> [Assignment]
Would you return, word for word, the lines running from the one with "This screenshot has height=383, width=680." to the final line of the listing below, pictures omitted?

┏━━

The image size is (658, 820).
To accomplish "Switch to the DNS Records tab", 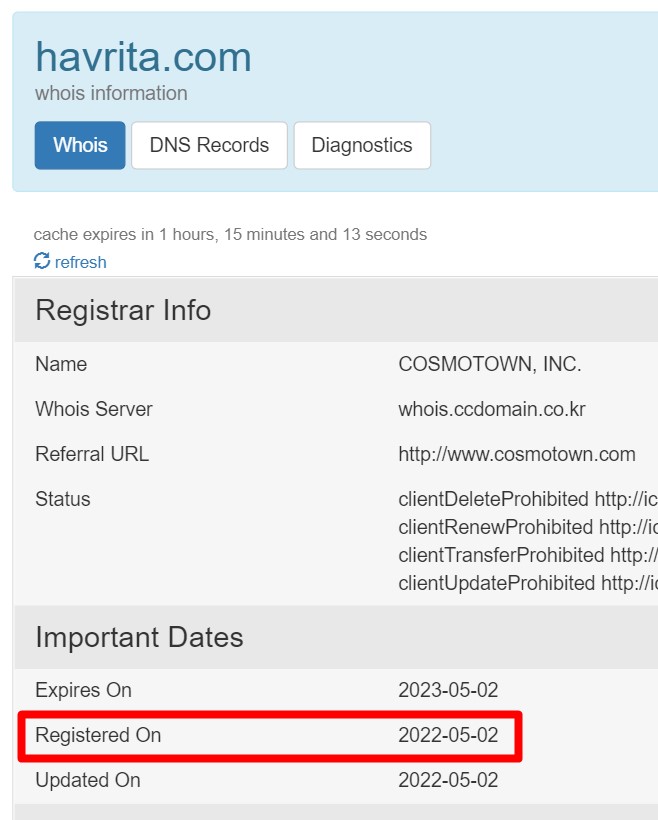I will [x=209, y=145].
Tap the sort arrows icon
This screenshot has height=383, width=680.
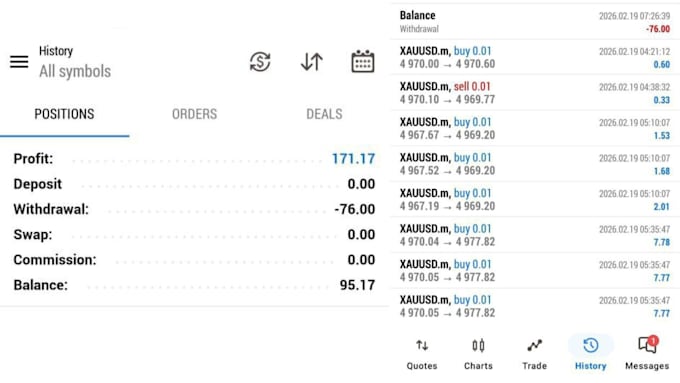311,62
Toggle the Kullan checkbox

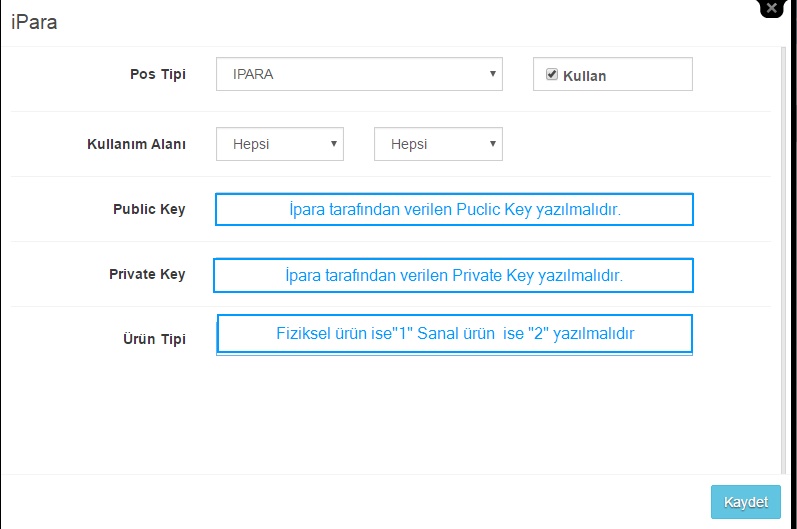click(551, 74)
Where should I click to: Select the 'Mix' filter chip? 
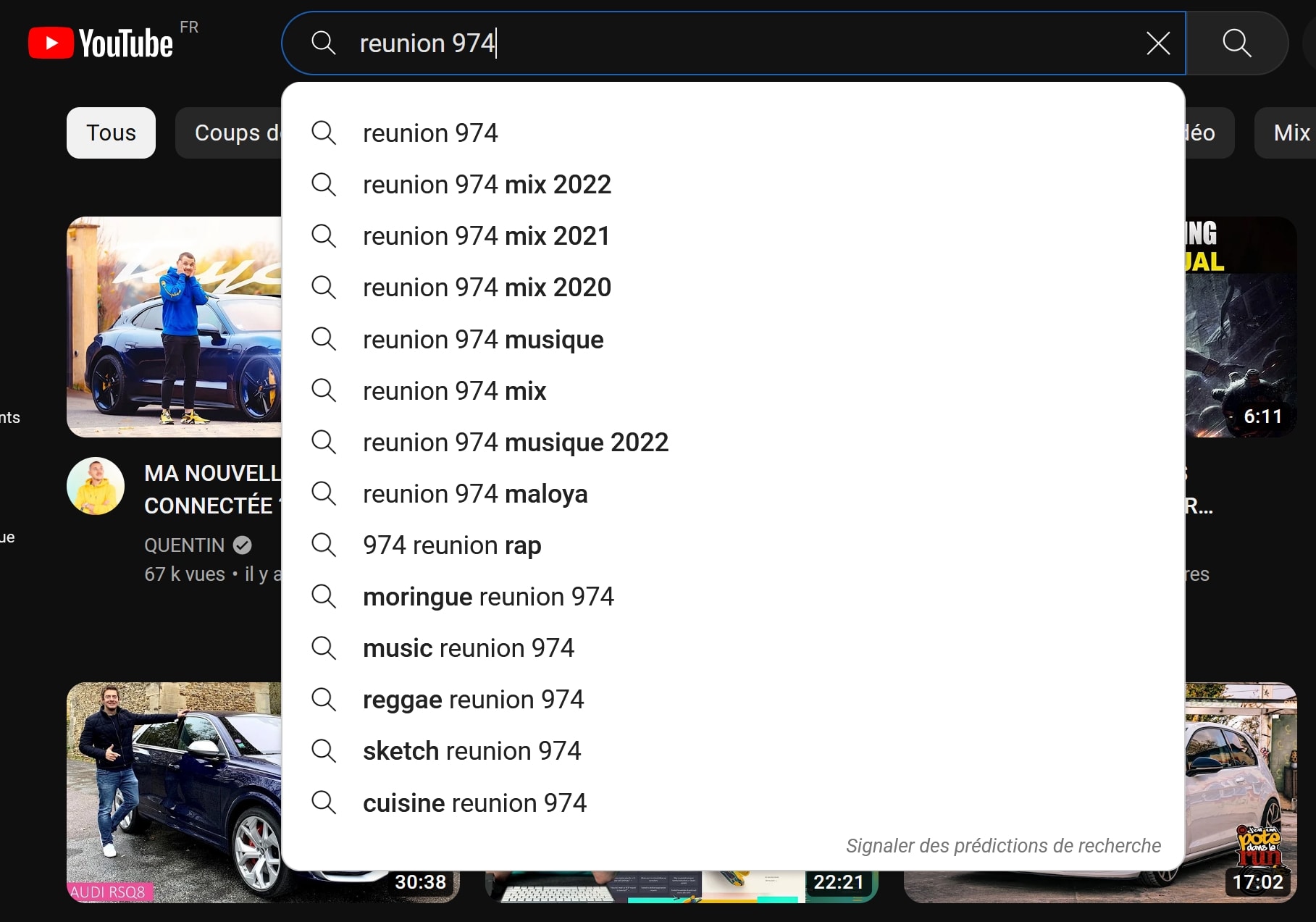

┗━━

> [Solution below]
This screenshot has height=383, width=680.
311,62
Toggle the Kullan checkbox

click(551, 74)
Where should I click to: Select the 'Mix' filter chip? 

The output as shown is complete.